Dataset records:

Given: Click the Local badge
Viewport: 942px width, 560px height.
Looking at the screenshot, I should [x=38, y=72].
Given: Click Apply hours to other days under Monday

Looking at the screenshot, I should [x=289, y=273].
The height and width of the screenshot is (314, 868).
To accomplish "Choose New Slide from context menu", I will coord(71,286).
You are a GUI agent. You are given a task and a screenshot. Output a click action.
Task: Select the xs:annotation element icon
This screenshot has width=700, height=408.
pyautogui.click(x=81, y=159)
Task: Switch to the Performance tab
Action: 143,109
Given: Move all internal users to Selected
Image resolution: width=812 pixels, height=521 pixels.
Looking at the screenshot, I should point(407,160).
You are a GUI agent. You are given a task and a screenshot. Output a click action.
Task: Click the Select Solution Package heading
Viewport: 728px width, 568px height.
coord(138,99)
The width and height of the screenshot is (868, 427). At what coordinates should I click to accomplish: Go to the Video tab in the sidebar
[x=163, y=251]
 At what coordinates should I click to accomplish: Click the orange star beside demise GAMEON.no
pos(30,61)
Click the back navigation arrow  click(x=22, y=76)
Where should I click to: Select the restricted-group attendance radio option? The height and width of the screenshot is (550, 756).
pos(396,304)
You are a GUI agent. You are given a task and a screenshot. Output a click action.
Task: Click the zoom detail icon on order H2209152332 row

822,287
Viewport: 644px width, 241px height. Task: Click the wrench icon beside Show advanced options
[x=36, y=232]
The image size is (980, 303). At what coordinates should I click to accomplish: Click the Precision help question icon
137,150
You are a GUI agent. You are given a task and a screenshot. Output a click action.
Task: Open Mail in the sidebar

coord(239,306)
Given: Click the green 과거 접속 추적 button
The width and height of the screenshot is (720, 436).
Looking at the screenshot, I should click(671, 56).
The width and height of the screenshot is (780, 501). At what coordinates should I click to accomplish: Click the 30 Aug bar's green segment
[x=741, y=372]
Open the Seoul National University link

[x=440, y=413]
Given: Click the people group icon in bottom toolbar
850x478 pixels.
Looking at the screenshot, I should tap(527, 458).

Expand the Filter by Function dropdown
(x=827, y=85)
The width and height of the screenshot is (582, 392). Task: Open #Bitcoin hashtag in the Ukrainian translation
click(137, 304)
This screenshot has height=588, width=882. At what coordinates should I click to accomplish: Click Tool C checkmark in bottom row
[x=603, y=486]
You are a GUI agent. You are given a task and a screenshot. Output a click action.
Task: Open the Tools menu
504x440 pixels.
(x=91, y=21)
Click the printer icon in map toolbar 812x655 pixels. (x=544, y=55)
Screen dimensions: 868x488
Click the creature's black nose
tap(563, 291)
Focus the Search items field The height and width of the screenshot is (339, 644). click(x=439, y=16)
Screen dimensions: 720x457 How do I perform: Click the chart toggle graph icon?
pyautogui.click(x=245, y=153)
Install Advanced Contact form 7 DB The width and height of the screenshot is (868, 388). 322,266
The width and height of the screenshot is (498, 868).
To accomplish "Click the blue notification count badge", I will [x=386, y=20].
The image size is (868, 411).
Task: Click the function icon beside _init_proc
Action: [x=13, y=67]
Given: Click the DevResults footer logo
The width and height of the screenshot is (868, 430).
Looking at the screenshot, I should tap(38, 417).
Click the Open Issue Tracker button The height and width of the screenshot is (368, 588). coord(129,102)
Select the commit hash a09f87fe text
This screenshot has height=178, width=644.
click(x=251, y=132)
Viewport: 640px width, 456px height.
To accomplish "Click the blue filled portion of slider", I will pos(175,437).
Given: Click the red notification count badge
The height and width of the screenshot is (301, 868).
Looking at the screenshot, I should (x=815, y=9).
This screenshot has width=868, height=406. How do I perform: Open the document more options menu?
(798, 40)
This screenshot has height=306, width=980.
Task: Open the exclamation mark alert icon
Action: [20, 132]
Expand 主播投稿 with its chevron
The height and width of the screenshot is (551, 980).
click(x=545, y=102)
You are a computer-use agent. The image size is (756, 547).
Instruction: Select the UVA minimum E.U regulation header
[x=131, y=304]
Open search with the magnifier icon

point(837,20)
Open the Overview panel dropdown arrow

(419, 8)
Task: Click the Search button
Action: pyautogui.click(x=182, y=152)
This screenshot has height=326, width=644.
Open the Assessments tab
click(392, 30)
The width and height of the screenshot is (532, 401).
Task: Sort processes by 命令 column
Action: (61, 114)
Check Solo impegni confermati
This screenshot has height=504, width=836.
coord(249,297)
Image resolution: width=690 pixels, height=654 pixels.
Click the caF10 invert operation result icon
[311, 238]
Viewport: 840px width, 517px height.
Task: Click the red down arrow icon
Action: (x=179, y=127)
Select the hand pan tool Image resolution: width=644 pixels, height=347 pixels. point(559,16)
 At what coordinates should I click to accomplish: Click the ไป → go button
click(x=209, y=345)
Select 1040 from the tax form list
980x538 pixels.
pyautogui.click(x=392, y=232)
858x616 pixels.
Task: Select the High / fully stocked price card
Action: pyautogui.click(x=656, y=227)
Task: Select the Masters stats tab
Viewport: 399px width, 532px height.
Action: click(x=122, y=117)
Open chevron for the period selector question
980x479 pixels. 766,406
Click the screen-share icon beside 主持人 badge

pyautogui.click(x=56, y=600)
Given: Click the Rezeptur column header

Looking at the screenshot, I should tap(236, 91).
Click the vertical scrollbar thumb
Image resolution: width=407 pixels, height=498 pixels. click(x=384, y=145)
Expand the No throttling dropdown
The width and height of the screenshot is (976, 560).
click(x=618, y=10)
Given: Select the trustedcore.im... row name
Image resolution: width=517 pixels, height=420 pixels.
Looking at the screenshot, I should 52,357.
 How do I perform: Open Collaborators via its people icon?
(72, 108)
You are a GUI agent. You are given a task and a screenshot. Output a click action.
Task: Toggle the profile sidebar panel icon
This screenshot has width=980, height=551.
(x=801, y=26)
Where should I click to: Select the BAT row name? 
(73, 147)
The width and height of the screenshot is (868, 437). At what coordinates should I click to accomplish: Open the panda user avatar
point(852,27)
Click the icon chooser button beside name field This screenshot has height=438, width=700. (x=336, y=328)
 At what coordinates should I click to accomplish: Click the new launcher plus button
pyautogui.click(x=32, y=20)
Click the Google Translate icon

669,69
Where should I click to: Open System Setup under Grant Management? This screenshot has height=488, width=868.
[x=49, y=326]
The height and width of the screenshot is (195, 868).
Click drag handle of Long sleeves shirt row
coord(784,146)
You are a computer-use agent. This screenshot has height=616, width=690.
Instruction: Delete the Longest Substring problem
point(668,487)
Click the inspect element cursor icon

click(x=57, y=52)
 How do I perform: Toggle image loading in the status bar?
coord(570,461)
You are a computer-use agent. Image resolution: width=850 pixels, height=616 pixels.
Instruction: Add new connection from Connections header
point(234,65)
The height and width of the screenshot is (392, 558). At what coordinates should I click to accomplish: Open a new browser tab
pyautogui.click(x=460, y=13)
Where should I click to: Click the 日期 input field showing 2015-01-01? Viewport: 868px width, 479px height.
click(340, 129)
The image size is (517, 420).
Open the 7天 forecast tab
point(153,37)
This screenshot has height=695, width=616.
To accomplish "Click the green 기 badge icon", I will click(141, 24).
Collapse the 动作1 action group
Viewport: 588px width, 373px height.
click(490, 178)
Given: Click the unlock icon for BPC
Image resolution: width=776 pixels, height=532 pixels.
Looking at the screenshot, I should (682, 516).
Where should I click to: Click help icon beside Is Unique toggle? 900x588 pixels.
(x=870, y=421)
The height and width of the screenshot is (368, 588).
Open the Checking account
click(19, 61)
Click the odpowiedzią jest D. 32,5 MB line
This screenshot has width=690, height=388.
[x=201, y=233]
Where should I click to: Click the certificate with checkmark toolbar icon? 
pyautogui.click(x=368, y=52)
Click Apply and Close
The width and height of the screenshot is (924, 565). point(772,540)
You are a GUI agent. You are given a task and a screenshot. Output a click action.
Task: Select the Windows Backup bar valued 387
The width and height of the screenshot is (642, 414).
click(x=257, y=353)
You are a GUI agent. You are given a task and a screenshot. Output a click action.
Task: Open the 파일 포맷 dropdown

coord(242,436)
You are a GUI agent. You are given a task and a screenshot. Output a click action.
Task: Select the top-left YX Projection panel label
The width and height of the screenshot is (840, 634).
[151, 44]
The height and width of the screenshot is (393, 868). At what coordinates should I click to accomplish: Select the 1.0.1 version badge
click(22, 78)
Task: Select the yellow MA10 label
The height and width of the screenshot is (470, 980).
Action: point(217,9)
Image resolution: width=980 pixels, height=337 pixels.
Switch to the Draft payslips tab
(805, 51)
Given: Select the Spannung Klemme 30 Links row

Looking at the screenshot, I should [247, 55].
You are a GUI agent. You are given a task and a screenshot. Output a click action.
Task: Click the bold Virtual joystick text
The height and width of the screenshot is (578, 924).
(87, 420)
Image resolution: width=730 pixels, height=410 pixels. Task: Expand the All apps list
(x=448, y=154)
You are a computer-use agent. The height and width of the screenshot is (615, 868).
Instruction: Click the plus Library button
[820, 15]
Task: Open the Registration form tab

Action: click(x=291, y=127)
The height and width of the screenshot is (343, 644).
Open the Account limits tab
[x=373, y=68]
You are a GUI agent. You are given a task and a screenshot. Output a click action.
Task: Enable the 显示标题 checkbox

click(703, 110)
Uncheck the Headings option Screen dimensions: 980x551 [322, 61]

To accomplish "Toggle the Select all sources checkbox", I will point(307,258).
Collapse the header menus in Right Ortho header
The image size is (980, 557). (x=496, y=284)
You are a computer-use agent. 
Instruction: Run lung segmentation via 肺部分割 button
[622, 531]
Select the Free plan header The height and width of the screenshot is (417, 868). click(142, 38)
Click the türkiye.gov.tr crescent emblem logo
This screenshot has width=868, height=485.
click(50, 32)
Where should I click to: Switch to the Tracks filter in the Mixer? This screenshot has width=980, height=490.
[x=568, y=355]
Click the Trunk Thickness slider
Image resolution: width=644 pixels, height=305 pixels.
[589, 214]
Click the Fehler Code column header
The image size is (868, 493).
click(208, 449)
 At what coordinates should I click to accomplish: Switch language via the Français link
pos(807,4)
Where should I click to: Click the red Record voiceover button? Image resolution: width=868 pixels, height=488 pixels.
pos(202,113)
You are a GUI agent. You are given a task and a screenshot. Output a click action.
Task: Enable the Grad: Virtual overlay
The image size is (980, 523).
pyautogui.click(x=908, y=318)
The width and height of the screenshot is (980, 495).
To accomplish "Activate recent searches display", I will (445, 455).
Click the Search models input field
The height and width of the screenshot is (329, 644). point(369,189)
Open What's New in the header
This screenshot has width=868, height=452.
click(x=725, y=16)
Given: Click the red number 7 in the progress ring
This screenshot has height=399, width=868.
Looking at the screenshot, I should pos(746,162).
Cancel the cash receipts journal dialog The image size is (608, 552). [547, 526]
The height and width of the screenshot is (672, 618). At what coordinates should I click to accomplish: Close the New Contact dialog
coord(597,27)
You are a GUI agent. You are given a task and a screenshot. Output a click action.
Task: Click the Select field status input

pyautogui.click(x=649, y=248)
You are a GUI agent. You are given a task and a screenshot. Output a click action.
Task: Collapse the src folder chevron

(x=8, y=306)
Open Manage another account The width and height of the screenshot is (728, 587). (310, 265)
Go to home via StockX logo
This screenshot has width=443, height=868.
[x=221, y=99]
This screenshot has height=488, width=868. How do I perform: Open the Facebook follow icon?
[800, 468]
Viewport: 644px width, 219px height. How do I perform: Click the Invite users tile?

__To do__.
Please put the lines above, from the line containing "The width and height of the screenshot is (582, 392)." through the line containing "pyautogui.click(x=245, y=153)" (both included), into a Markdown table with the columns Row and Line. Number each row and omit any blank lines.

__Task result__.
| Row | Line |
|---|---|
| 1 | The width and height of the screenshot is (582, 392). Task: Open #Bitcoin hashtag in the Ukrainian translation |
| 2 | click(137, 304) |
| 3 | This screenshot has height=588, width=882. At what coordinates should I click to accomplish: Click Tool C checkmark in bottom row |
| 4 | [x=603, y=486] |
| 5 | You are a GUI agent. You are given a task and a screenshot. Output a click action. |
| 6 | Task: Open the Tools menu |
| 7 | 504x440 pixels. |
| 8 | (x=91, y=21) |
| 9 | Click the printer icon in map toolbar 812x655 pixels. (x=544, y=55) |
| 10 | Screen dimensions: 868x488 |
| 11 | Click the creature's black nose |
| 12 | tap(563, 291) |
| 13 | Focus the Search items field The height and width of the screenshot is (339, 644). click(x=439, y=16) |
| 14 | Screen dimensions: 720x457 How do I perform: Click the chart toggle graph icon? |
| 15 | pyautogui.click(x=245, y=153) |